## Begin Extracted material

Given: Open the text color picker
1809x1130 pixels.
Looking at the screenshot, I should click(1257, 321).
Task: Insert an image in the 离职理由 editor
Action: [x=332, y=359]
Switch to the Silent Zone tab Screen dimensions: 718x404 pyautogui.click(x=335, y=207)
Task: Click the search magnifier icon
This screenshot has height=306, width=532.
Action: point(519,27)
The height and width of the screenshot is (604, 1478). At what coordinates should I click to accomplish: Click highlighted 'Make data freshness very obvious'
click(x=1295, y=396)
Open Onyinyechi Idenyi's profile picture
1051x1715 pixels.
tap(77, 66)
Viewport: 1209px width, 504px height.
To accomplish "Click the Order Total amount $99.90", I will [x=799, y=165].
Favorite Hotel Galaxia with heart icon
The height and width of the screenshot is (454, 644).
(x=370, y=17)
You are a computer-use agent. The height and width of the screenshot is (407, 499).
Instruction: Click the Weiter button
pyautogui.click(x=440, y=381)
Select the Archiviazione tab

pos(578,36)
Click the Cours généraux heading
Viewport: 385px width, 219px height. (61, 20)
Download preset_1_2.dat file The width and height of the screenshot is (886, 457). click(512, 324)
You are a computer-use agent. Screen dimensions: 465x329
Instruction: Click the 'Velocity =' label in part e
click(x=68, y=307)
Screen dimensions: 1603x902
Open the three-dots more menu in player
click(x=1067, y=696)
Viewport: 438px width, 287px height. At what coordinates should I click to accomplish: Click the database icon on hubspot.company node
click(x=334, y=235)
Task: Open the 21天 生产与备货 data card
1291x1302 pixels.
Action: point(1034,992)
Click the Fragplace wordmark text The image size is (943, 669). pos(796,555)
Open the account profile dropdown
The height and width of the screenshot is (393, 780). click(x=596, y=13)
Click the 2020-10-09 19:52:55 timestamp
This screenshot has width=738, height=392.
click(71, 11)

## End Extracted material

List the part of the items above that opens with the line containing "The height and width of the screenshot is (604, 1478)." and closes with the line containing "tap(77, 66)", as a numbered list that includes both of those lines and leaves out any blank lines.

▶ **Solution for this problem**:
1. The height and width of the screenshot is (604, 1478). At what coordinates should I click to accomplish: Click highlighted 'Make data freshness very obvious'
2. click(x=1295, y=396)
3. Open Onyinyechi Idenyi's profile picture
4. 1051x1715 pixels.
5. tap(77, 66)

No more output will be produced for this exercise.